TO DO
Please repeat the stretch of records from the line that contains "Screen dimensions: 557x924" through the line that contains "(x=46, y=623)", both ends included.

DATA SECTION
________
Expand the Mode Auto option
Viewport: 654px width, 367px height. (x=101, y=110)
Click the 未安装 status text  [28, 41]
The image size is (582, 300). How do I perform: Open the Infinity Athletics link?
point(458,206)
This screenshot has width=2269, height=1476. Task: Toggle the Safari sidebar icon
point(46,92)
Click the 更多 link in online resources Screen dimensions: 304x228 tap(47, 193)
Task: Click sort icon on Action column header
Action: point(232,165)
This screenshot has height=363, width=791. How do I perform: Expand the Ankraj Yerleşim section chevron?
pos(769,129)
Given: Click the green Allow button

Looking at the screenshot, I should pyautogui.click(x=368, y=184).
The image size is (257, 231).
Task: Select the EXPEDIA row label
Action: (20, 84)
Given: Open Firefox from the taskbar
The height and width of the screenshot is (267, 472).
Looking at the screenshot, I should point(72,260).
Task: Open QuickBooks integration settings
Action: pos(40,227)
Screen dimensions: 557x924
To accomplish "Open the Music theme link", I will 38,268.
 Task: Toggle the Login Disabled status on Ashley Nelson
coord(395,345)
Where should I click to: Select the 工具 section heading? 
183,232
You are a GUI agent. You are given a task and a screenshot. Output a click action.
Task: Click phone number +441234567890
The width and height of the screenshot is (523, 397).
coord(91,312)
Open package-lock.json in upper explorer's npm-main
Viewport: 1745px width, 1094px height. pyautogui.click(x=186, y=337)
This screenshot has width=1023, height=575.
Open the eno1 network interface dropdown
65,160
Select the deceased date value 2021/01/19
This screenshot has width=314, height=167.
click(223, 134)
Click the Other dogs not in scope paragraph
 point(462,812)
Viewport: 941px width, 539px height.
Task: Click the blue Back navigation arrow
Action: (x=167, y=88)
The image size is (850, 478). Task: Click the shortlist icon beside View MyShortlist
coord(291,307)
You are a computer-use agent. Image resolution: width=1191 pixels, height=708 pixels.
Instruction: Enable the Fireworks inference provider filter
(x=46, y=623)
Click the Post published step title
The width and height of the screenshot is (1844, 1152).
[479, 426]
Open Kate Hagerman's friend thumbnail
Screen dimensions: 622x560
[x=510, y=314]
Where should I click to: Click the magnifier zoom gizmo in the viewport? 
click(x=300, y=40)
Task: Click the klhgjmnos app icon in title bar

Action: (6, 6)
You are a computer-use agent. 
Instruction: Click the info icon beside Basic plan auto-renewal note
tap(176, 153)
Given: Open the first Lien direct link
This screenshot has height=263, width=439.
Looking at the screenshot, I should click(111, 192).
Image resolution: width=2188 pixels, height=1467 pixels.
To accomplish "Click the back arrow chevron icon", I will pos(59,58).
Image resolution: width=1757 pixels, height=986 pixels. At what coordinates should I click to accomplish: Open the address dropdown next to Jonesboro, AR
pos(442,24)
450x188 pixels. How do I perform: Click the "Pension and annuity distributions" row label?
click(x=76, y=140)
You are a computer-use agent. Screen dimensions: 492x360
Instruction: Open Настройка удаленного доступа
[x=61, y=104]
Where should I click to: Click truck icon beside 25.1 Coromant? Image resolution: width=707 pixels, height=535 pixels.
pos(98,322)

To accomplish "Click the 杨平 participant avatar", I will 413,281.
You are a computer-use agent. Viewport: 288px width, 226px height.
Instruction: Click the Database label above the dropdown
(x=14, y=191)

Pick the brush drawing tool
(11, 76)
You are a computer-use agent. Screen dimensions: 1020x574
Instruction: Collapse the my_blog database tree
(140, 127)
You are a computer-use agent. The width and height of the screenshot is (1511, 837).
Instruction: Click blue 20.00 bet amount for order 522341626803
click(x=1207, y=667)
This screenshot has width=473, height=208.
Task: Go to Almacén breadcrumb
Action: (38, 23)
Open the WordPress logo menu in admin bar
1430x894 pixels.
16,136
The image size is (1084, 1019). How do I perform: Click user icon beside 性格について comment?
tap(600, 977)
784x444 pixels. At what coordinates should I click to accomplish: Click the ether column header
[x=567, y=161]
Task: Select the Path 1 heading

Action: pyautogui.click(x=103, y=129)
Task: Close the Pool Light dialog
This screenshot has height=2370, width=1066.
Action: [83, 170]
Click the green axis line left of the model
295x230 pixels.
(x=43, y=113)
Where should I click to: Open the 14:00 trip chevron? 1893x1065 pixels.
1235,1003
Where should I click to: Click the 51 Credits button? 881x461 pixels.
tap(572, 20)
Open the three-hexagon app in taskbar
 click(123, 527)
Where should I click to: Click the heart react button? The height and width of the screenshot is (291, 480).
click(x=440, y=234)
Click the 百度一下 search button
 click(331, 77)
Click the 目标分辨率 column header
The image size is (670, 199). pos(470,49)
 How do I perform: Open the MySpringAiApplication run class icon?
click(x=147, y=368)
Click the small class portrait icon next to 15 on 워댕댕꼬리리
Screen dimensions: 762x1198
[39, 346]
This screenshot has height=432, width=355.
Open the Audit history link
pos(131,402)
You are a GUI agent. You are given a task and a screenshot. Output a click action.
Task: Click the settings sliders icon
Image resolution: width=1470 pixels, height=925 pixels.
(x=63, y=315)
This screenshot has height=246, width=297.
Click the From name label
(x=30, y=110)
________
SOLUTION
Screen dimensions: 557x924
To accomplish "Open the Music theme link", I will 38,268.
 Task: Toggle the Login Disabled status on Ashley Nelson
coord(395,345)
Where should I click to: Select the 工具 section heading? 
183,232
You are a GUI agent. You are given a task and a screenshot. Output a click action.
Task: Click phone number +441234567890
The width and height of the screenshot is (523, 397).
coord(91,312)
Open package-lock.json in upper explorer's npm-main
Viewport: 1745px width, 1094px height. pyautogui.click(x=186, y=337)
This screenshot has width=1023, height=575.
Open the eno1 network interface dropdown
65,160
Select the deceased date value 2021/01/19
This screenshot has width=314, height=167.
click(223, 134)
Click the Other dogs not in scope paragraph
 point(462,812)
Viewport: 941px width, 539px height.
Task: Click the blue Back navigation arrow
Action: (x=167, y=88)
The image size is (850, 478). Task: Click the shortlist icon beside View MyShortlist
coord(291,307)
You are a computer-use agent. Image resolution: width=1191 pixels, height=708 pixels.
Instruction: Enable the Fireworks inference provider filter
(x=46, y=623)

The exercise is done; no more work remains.